Синяк был намного ужаснее чем тот, что я недавно видел на ее лице. Я это знал. Но это было уже неважно. Не в его величине было дело, а в той бесконечной ненависти к себе, которую я испытывал. Это сотворил с ней я, когда был с ней
Кто-то бешено барабанил дверь, и этот громкий звук выдернул меня из сновидения. Хеймитч тихонько посапывал, прильнув к оконной раме — видно, решил наверстать пропущенный дневной сон. Не спеша его будить, я встал и пошел открывать. Я ожидал увидеть за дверью кого угодно, только не того, кто там на самом деле оказался.
— Привет, Пит. — сказал он и, не дав мне времени ответить, занес кулак. Я ощутил удар прежде, чем до меня дошло, что происходит — он сразу сбил меня с ног.

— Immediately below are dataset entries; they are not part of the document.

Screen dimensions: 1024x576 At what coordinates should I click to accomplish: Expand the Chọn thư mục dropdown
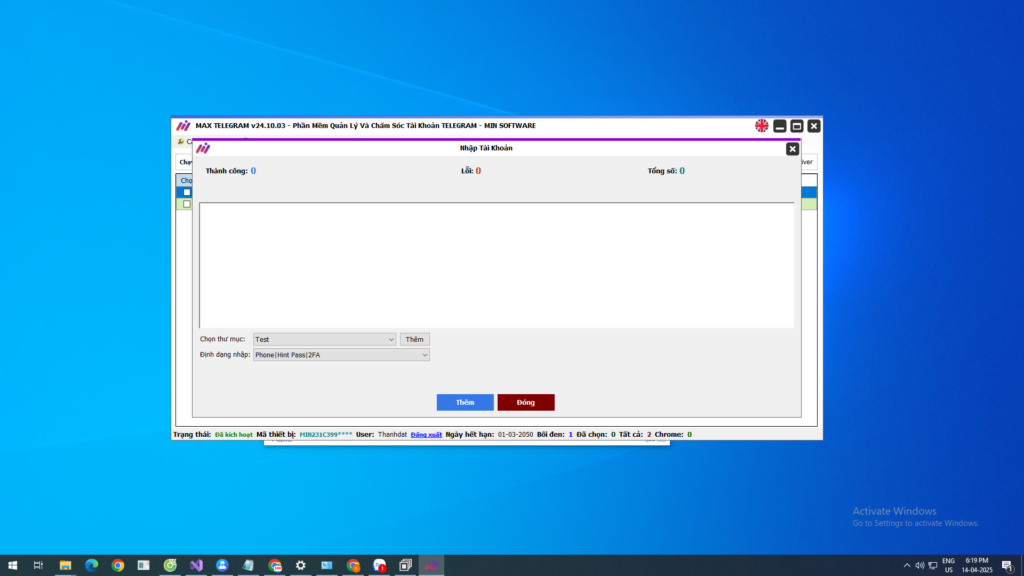click(391, 340)
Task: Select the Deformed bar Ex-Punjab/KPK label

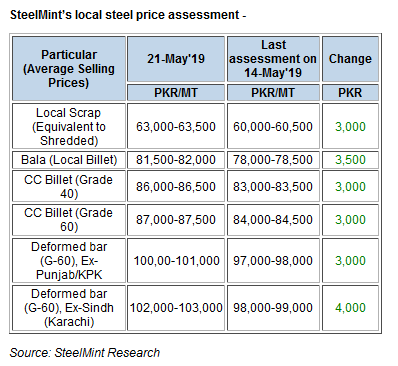Action: point(69,260)
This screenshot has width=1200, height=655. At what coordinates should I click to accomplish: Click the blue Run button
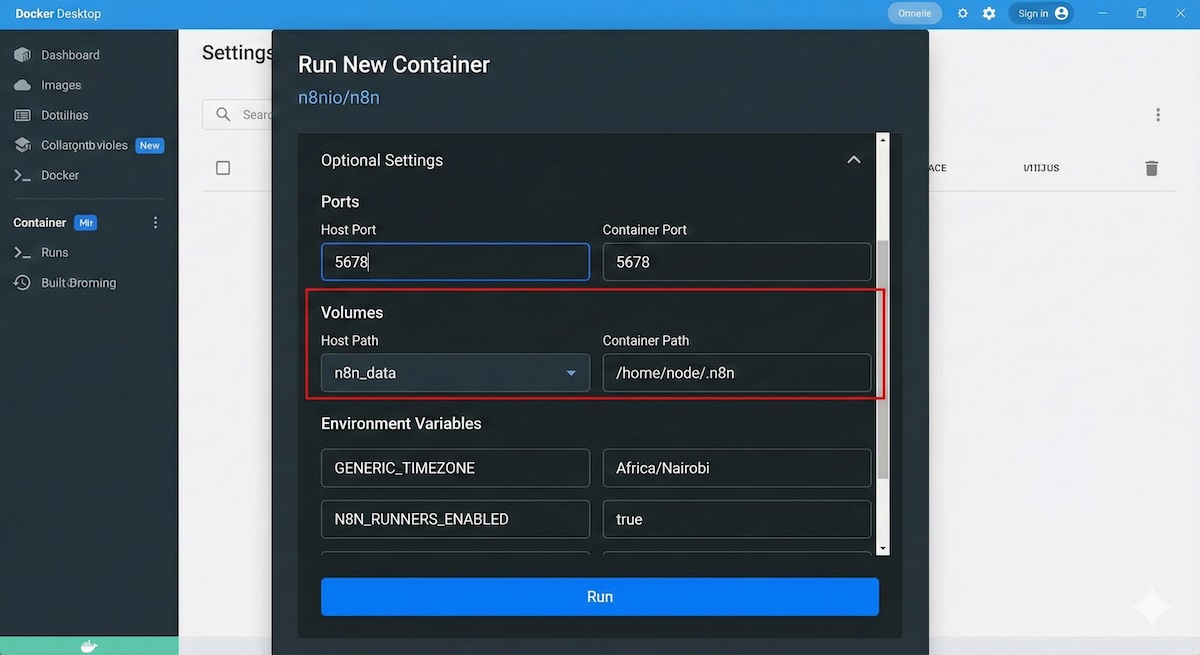pos(599,597)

— Какого черта…? — взревел проснувшийся Хеймитч при виде Гейла, который, сграбастав меня за воротник, резко поднял на ноги. Прежде чем Хеймитч смог смекнуть, что происходит, Гейл еще раз заехал мне кулаком в лицо. Во рту у меня защипало от ржавого привкуса крови из рассеченной изнутри щеки, челюсть ломило от боли. Все разворачивалось как будто в замедленной съемке, хотя, вероятно, с момента, как я ему открыл, прошло за каких-нибудь десять секунд. Однако даже за такой короткий промежуток времени я оказался в состоянии оценить насколько же справедливо то, что меня отделал именно Гейл. Вполне заслуженное мною наказание, и если уж меня не стала лупить Китнисс, то почему бы не тот, кто прежде так долго о ней заботился? Так что я даже не думал давать ему сдачи, ведь я сам был виноват, что спровоцировал его на применение насилия. Вот если бы кому-нибудь другому, невиновному, так наваляли в моем присутствии, я бы уже десять раз внутренне умер. Сам же я даже руки не поднял, чтобы защититься, когда он замахнулся на меня в третий раз.
— Давай, мудила! Так значит не такой уж ты милашка, как оказалось? Давай! Двинь мне, как двинул Китнисс! — он затряс меня, в самом прямом смысле, и, клянусь, я бы рассмеялся, если бы физиономию так адски не сводило от боли.
— Валяй дальше! — сказал я, превозмогая физические муки. — Я это заслужил. Давненько меня как следует не били, — я развел руки в стороны, готовясь покорно принять следующий удар и все прочие его удары, сколько бы их ни было. В этот момент я смирился с тем, что я сын своей матери, раз обошелся с близким человеком прямо как она, и понял, что позволю ему лупить себя за это сколько ему вздумается, и все равно этого будет недостаточной расплатой за то, что я совершил. Однако моя реакция отчего-то его обезоружила и его кулак так и не долетел до моего лица, застыв в воздухе. В этот момент Хеймитч уже оказался на ногах и пытался заслонять меня собой.
– Б..дь! — выругался Гейл, выпуская меня, и я рухнул на пол. Он продолжал изрыгать ругательства, потирая костяшки пальцев на руке, которой он мне вмазал.
Хеймитч помог мне встать.
— Знаешь, не обязательно становиться большой шишкой в правительстве, чтобы дубасить кого тебе вздумается, — достав свою фляжку, Хеймитч приложил холодный металл к моей физиономии. — Будешь и дальше вести себя как бандит с большой дороги, или закончил? — выплюнул он в сторону Гейла.
Гейл схватился рукой за свои темные волосы.
— Да уж, какое удовольствие лупить того, кто не торопится давать сдачи, — пробормотал он раздраженно.
Хеймитч повернулся к нему, и в его хладнокровном спокойствии сквозила скрытая угроза.
— Может, уберешься отсюда, пока я не накатал на тебя жалобу. Не у тебя одного есть связи в Капитолии.
— Нет, — сказал я, прерывая Хеймитча. — как думаешь, тут можно раздобыть мне льда? Я бы хотел поговорить немного с Гейлом с глазу на глаз, — казалось, мне в рот напихали ваты, а челюсть пульсировала от боли. Так мне и надо, подумал я про себя.